課題の目的:
以下の行をすべて、一字も変えずにそのまま繰り返してください。

═════ データ行

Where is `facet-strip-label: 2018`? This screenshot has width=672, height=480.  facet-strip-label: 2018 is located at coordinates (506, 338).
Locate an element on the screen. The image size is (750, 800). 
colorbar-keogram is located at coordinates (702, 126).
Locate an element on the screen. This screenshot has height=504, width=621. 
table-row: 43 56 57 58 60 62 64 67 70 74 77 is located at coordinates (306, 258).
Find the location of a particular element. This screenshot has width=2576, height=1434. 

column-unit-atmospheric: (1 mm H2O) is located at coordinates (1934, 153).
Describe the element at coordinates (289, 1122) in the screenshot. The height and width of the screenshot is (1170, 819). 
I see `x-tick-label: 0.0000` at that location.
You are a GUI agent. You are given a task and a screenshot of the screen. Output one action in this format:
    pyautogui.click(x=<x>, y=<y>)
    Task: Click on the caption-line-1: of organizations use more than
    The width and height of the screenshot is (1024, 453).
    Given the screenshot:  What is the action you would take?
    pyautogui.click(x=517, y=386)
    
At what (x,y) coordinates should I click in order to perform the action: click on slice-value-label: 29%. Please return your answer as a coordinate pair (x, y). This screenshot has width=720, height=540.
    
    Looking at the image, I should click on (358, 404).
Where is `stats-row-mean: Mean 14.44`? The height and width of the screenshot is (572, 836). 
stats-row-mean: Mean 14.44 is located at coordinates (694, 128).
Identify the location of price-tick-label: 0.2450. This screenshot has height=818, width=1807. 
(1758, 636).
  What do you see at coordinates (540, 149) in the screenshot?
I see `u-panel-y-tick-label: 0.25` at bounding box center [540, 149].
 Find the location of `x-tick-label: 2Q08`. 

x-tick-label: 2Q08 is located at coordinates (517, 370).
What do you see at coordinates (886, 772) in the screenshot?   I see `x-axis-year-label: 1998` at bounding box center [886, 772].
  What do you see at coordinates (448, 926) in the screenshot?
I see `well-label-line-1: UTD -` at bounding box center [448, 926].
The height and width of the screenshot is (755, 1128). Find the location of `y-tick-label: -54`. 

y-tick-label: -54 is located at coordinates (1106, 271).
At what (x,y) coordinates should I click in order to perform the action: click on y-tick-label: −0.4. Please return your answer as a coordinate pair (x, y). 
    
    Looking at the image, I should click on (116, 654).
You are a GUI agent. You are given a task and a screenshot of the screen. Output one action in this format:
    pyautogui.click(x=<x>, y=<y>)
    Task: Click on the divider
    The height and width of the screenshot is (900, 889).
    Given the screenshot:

══════════

課題への回答:
Where is `facet-strip-label: 2018`? This screenshot has width=672, height=480.  facet-strip-label: 2018 is located at coordinates (506, 338).
Locate an element on the screen. The image size is (750, 800). 
colorbar-keogram is located at coordinates (702, 126).
Locate an element on the screen. This screenshot has height=504, width=621. 
table-row: 43 56 57 58 60 62 64 67 70 74 77 is located at coordinates (306, 258).
Find the location of a particular element. This screenshot has width=2576, height=1434. 

column-unit-atmospheric: (1 mm H2O) is located at coordinates (1934, 153).
Describe the element at coordinates (289, 1122) in the screenshot. The height and width of the screenshot is (1170, 819). 
I see `x-tick-label: 0.0000` at that location.
You are a GUI agent. You are given a task and a screenshot of the screen. Output one action in this format:
    pyautogui.click(x=<x>, y=<y>)
    Task: Click on the caption-line-1: of organizations use more than
    The width and height of the screenshot is (1024, 453).
    Given the screenshot:  What is the action you would take?
    pyautogui.click(x=517, y=386)
    
At what (x,y) coordinates should I click in order to perform the action: click on slice-value-label: 29%. Please return your answer as a coordinate pair (x, y). This screenshot has width=720, height=540.
    
    Looking at the image, I should click on (358, 404).
Where is `stats-row-mean: Mean 14.44`? The height and width of the screenshot is (572, 836). 
stats-row-mean: Mean 14.44 is located at coordinates (694, 128).
Identify the location of price-tick-label: 0.2450. This screenshot has height=818, width=1807. 
(1758, 636).
  What do you see at coordinates (540, 149) in the screenshot?
I see `u-panel-y-tick-label: 0.25` at bounding box center [540, 149].
 Find the location of `x-tick-label: 2Q08`. 

x-tick-label: 2Q08 is located at coordinates (517, 370).
What do you see at coordinates (886, 772) in the screenshot?   I see `x-axis-year-label: 1998` at bounding box center [886, 772].
  What do you see at coordinates (448, 926) in the screenshot?
I see `well-label-line-1: UTD -` at bounding box center [448, 926].
The height and width of the screenshot is (755, 1128). Find the location of `y-tick-label: -54`. 

y-tick-label: -54 is located at coordinates (1106, 271).
At what (x,y) coordinates should I click in order to perform the action: click on y-tick-label: −0.4. Please return your answer as a coordinate pair (x, y). 
    
    Looking at the image, I should click on (116, 654).
You are a GUI agent. You are given a task and a screenshot of the screen. Output one action in this format:
    pyautogui.click(x=<x>, y=<y>)
    Task: Click on the divider
    The height and width of the screenshot is (900, 889).
    Given the screenshot:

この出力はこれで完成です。